Heather Howell Wright | Bradley Arant Boult Cummings LLP | July 22, 2015
Spring weather systems, such as the storms that have recently produced significant flooding in Texas, frequently create the necessity for restoration and remediation work. In performing such restoration work, it may be necessary to remove and store personal property contained within the physical structure that is being repaired. If you routinely perform such work, it is important to ensure that you have adequate insurance protection in the event any of that stored personal property is damaged.
For example, assume a hypothetical restoration company, Alpha Restoration, Inc., is hired to remediate flood damage to the walls and floors of a warehouse facility for an after-market auto parts manufacturer, APM Co. To complete the repair work, it is necessary to remove the manufacturing equipment from the warehouse. While the equipment is being stored, an Alpha employee negligently throws a cigarette into a trashcan containing paper. The ensuing fire destroys APM’s equipment. APM then asserts a claim against Alpha, and Alpha tenders the claim to its commercial general liability (“CGL”) company. Alpha’s CGL insurer issues a reservation of rights letter and cites the “Care, Custody, or Control Exclusion” in the general liability insurance policy.

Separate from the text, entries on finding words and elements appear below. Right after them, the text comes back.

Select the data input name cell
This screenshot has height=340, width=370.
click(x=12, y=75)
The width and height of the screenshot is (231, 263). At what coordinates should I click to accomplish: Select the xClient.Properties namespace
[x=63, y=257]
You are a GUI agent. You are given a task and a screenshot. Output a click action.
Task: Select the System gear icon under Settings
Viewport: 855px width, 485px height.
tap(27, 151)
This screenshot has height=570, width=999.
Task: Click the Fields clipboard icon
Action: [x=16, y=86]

Contractors and subcontractors purchase a CGL policy to provide insurance coverage in the event the contractor accidently causes bodily injury or property damage to a third party. Many contractors and subcontractors may not be aware, however, that their CGL policy does not provide coverage for damage to property of a third party while that property is in the “care, custody, or control” of the contractor or subcontractor. Those kinds of damages are usually covered, in a classic construction situation, by a Builder’s Risk policy.

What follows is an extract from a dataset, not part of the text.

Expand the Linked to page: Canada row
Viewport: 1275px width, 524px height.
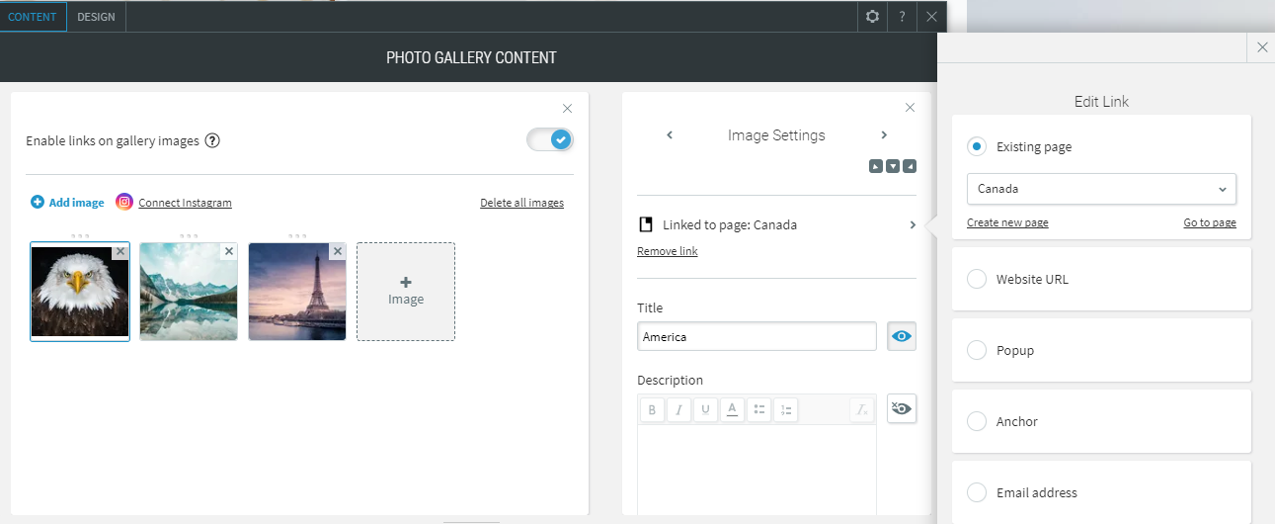(x=776, y=224)
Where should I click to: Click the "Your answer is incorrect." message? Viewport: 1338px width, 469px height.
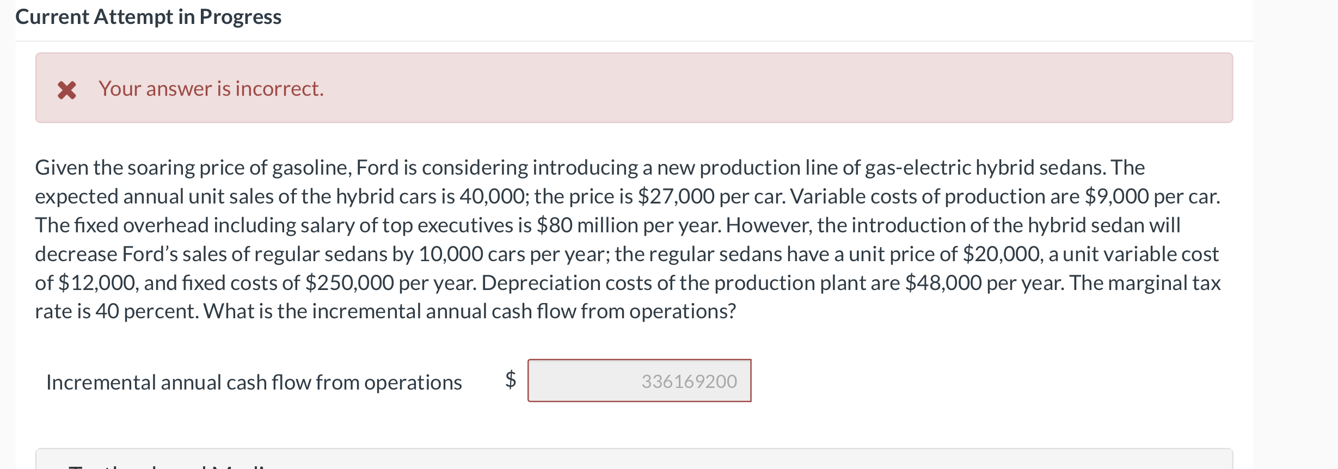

The question that will arise in Alpha’s insurance claim is whether APM’s manufacturing equipment was in Alpha’s “care, custody, or control.” This is a question that may eventually be decided by a court in a lawsuit between Alpha and its insurers. In making this determination, courts will consider whether the property of the third person is “under the supervision of the insured” and is a necessary element of the work the contractor is performing. In some cases, “care, custody, or control” is determined just by physical possession of the property.

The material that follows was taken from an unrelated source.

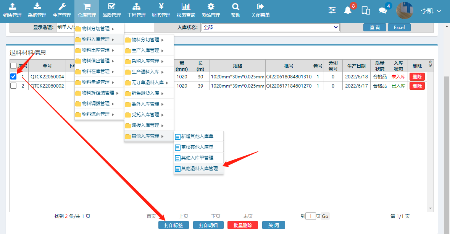This screenshot has width=450, height=234.
Task: Open the 销售管理 upload icon
Action: [12, 7]
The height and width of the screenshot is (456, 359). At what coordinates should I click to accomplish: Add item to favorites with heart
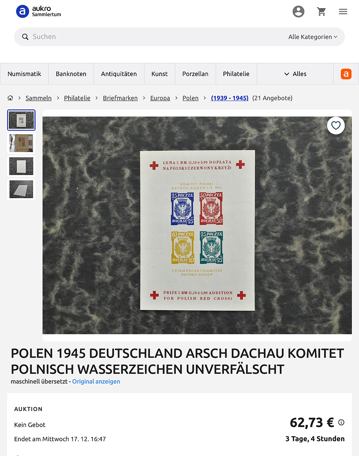336,126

How could Alpha ensure that it will have insurance to protect against claims of property damage to property that is in its “care, custody or control” but no longer at the construction site? Depending on the type of the contractor’s operations, there are various policies that should cover the exposure. One option is to inquire as to the availability of an endorsement to the CGL policy that will replace the coverage otherwise removed by the “care, custody, or control” exclusion. In addition, a contractor could purchase a bailee policy, which covers the exposure of holding another’s property. A Builder’s Risk policy will provide coverage for property on which the contractor is performing work – so long as the project is under construction and the other entity’s property is at that site. However, these issues must be considered at the time of considering risks in connection with a particular project. If it is not a part of your company’s usual portfolio of risks, you will want to discuss it with your lawyer or risk manager or broker.